Below, find the line containing "Task: Tap the battery charging icon"; from there to the final line, print every line exactly and skip the pictures.

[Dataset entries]
+===+

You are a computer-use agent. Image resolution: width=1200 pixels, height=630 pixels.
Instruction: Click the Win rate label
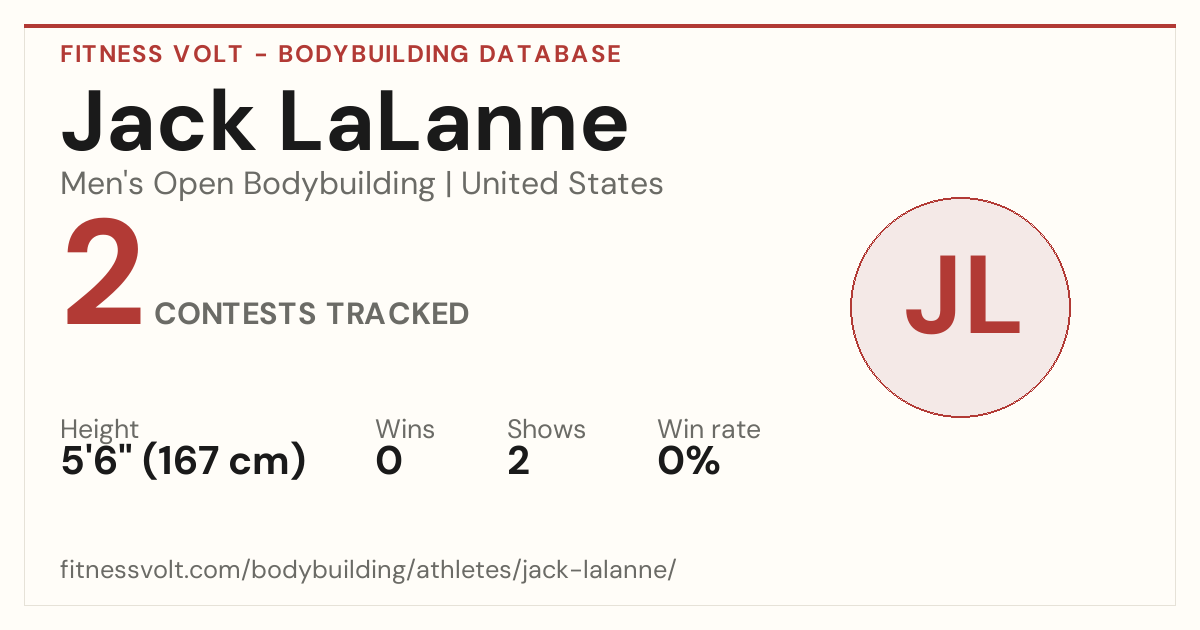click(x=709, y=429)
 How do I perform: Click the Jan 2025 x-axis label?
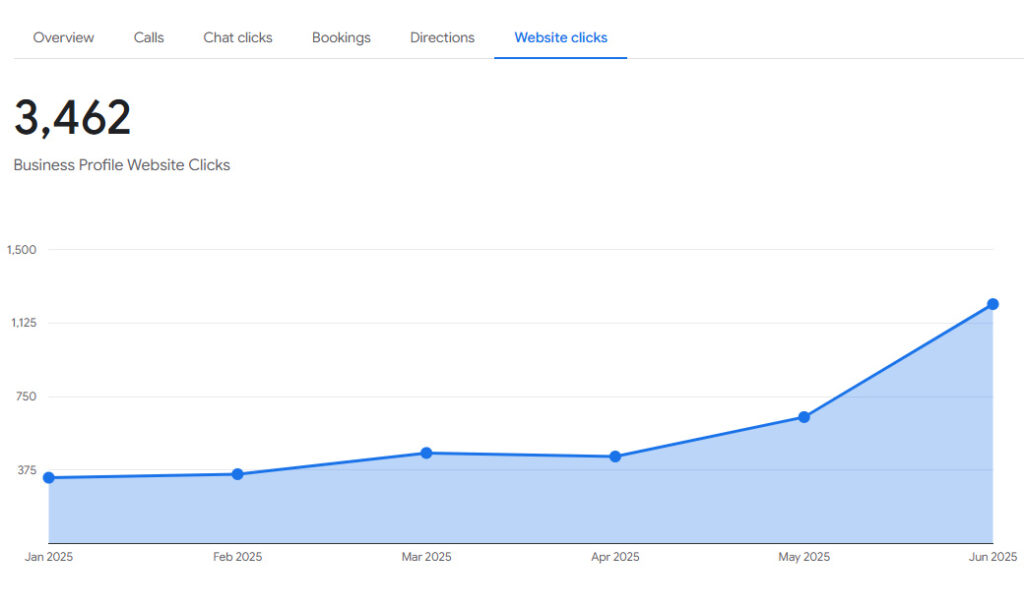pos(49,557)
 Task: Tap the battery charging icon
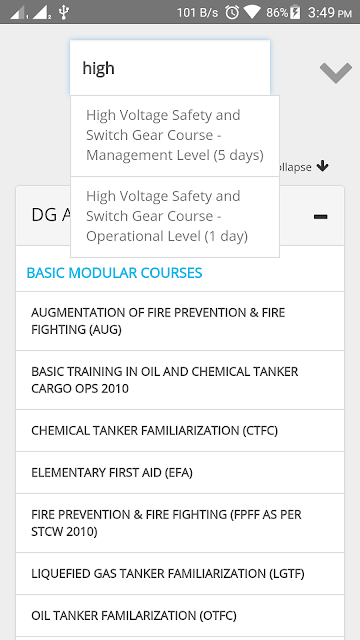coord(295,12)
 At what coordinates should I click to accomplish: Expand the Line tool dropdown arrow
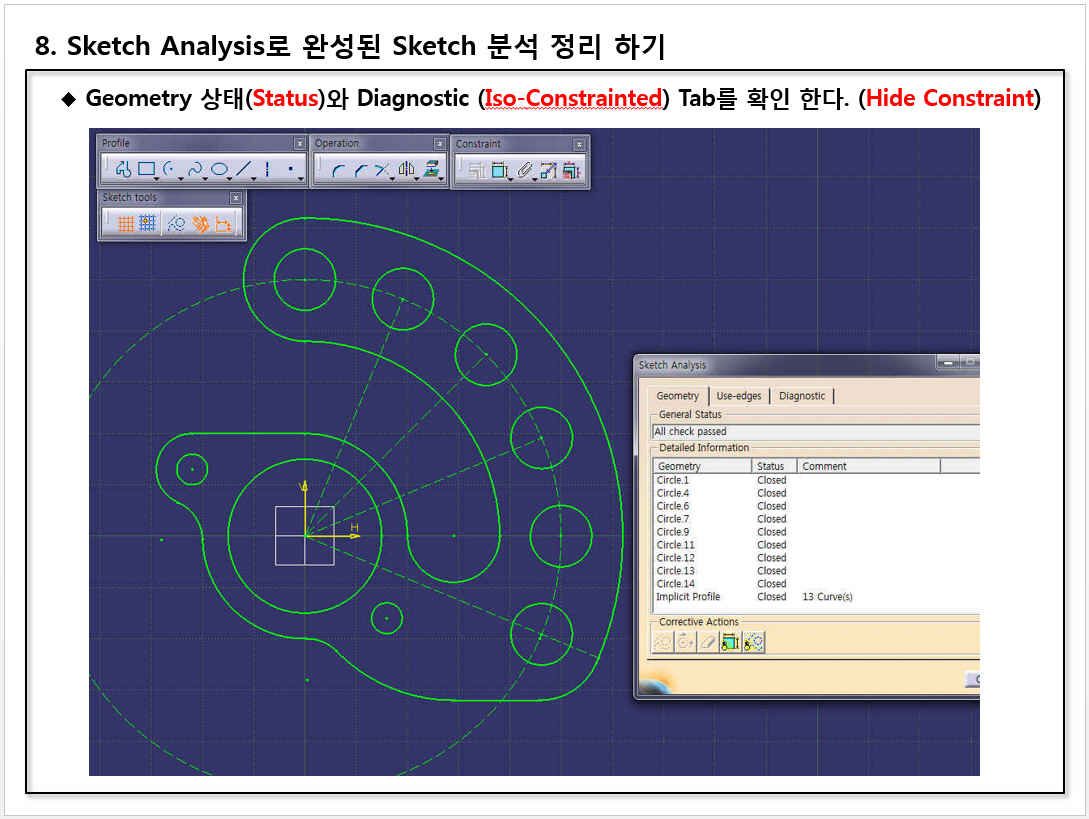253,178
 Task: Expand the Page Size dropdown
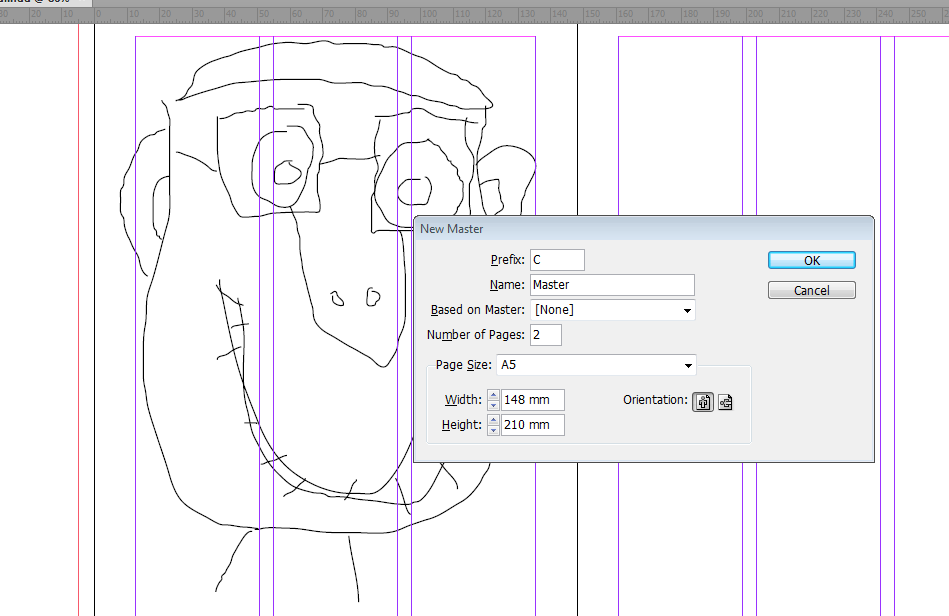(595, 365)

+===+

Answer for the task >>
 Task: Tap the battery charging icon
coord(295,12)
 At what coordinates should I click to accomplish: Expand the Line tool dropdown arrow
253,178
 Task: Expand the Page Size dropdown
(595, 365)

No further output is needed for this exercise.